Caro direttore,
mi permetto chiedere ospitalità affinché il mondo (o almeno i tuoi lettori) sappiano della nostra situazione.
Perfino in un Paese buddista come il Myanmar, il Natale – intendo quello fatto di regali, luci e luminarie – paradossalmente si fa anche quest’anno.
Innanzi tutto, io e gli amici che condividono questa mail, comprendiamo che per l’opinione pubblica occidentale i conflitti tra Russia e Ucraina e in Medio oriente (Israele-palestinesi e Siria) sono per voi prevalenti perché geograficamente vicini. Purtroppo è già accaduto con l’Afghanistan e altri conflitti. Noi siamo l’esempio di come un conflitto “apparentemente” locale non attiri l’attenzione dei media occidentali. Peccato che, come più volte ricordato, la nostra situazione non sia affatto quella di un conflitto locale. Se la Cina conquista o instaura – nei fatti – un protettorato sul Myanmar, ottiene l’accesso all’Oceano Indiano bypassando lo stretto di Malacca e risolvendo tutti i suoi problemi legati al traffico navale che passa per quella rotta. E noi diventiamo un Tibet 2.0. Sarebbe la più grave miopia geopolitica dai tempi moderni. I leaders occidentali continuano a non vedere ciò che a noi è evidente.
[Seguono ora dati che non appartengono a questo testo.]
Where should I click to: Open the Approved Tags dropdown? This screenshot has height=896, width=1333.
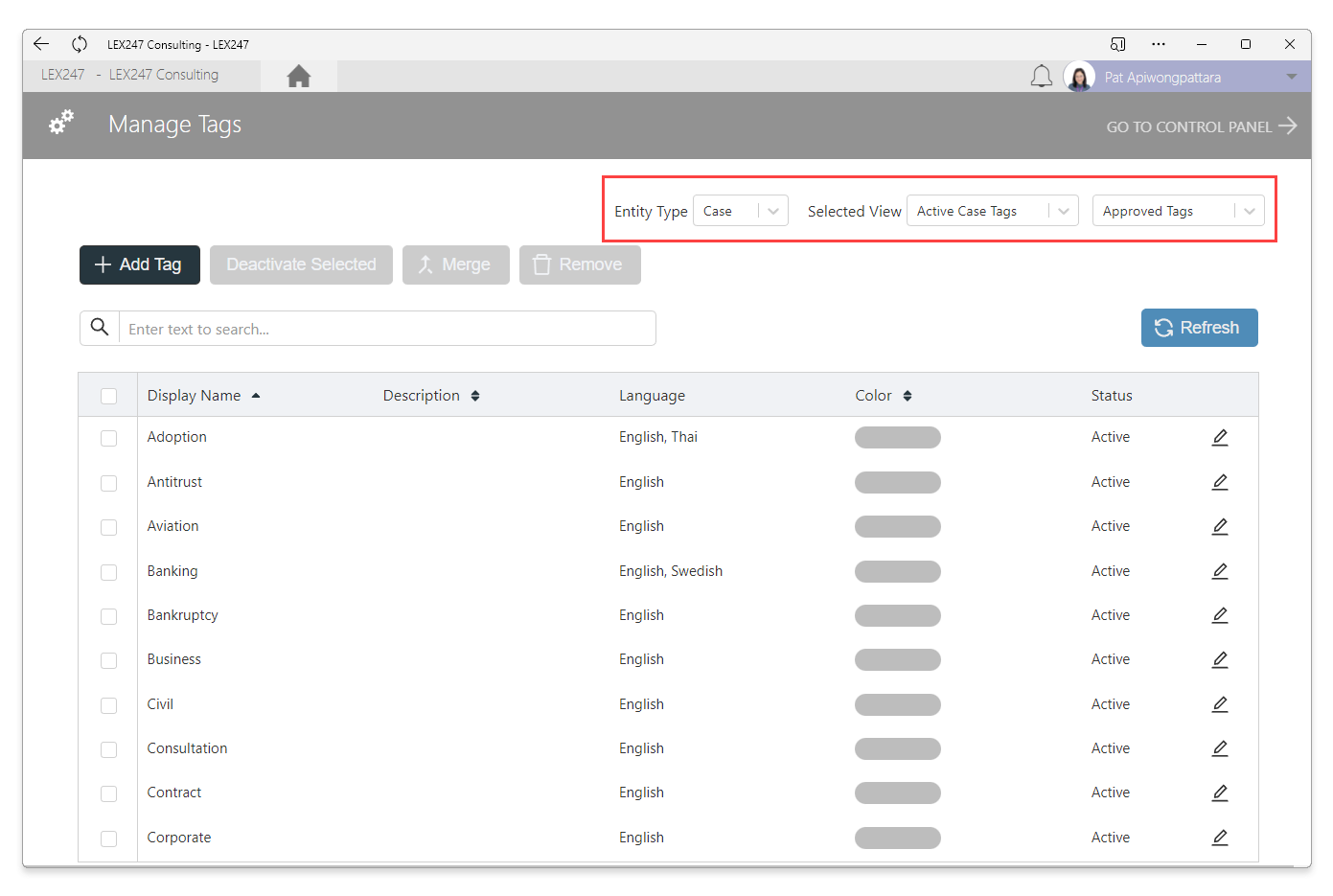click(1177, 211)
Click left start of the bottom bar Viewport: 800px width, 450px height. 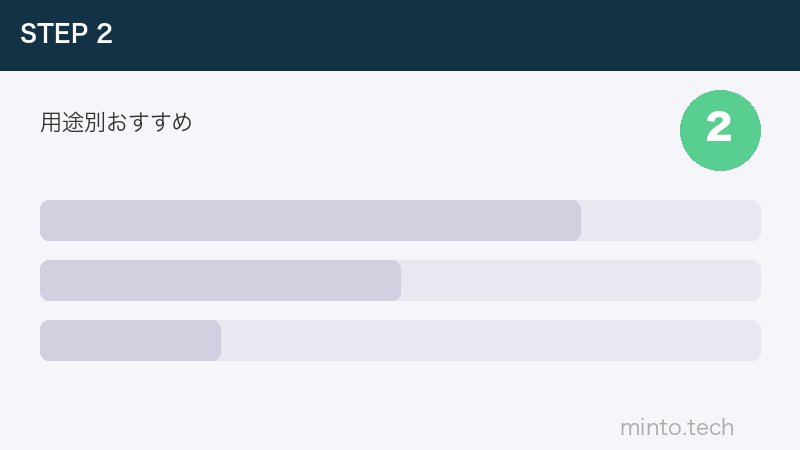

Eppure le forze delle milizie etniche, organizzate sotto varie sigle, sono molto attive e con un appropriato supporto potrebbero modificare l’attuale situazione di stallo. Perché non sostenerle adeguatamente? Sono filo-occidentali! Molti territori sono stati liberati: cito solo la città di Mindat, a me cara per gli amici che lì vivono, che oggi è nelle mani della resistenza. I cattivi (qui li chiamiamo “i cani”) rispondono sempre e solo con bombardamenti aerei e con armi pesanti sulle città. Non spingono più su azioni terrestri. Il paradosso è che, mentre prima la gente sfollava dalle campagne alle città, ora c’è la processione inversa. Proprio per sfuggire ai bombardamenti si torna in campagna. Fratelli che uccidono fratelli. Immaginate cosa vuol dire per tanta povera gente. È un dramma nel dramma. Cosa mangiano? Dove dormono? Come si curano? Come studiano?
In questo quadro è evidente che i crimini di guerra sono drammaticamente all’ordine del giorno: quando si incomincia con la violenza poi è difficile porre dei limiti. Una volta rotti gli argini…
Detto del profilo militare con i suoi aspetti “collaterali”, mi permetto di parlare della vita. Anche qui ci sono aspetti “collaterali” drammatici.
Partiamo dall’agricoltura: prezzi dei concimi e benzina alle stelle, perché con i giovani arruolati nell’esercito o nella resistenza lavorano solo i vecchi; difficoltà nei trasporti, ecc. Esito primo: i raccolti di riso sono scarsi, i prezzi salgono, la gente ha fame e in un Paese che faceva tre raccolti di riso all’anno è una bestemmia.
Esito secondo: fioriscono le attività più illecite. Da un recente rapporto dell’ONU, risulta che la Birmania è tornata ad essere il più grande coltivatore e quindi commerciante di oppio. A chi vanno i profitti? sicuramente non ai contadini.
Esito terzo: assistenza sanitaria allo sbando. Già era scarsa, in questo quadro, è evidente che si salva solo chi ha qualche dollaro da parte. Il punto è che questo non riguarda solo le gravi malattie; come mi è capitato di vedere, anche un banale incidente in moto o un’appendicite possono diventare drammatici. Negli ospedali non c’è più niente. Ti offrono il medico, tutto il resto lo devi pagare o portare (dalle lenzuola per il letto, al cibo, alle medicine). Se non hai dollari puoi morire.
Le scuole sono chiuse o semi chiuse. Un’altra generazione crescerà senza cultura.
La Chiesa cattolica, essendo una minoranza, con modalità non comprese da tutti – cattolici inclusi – si era posta come mediatrice con il nuovo regime, ma davanti alla violenza dei cattivi ha potuto proseguire solo nella sua opera di sostegno alle popolazioni che, per quanto possibile e quanto da me visto, non è mai venuta meno.
In questo quadro ci sono due grandi assenti: l’Occidente e il mondo buddista. Entrambi potrebbero sostenere il popolo birmano che non ha mai sostenuto questa svolta autoritaria. L’uno e l’altro si interroghino.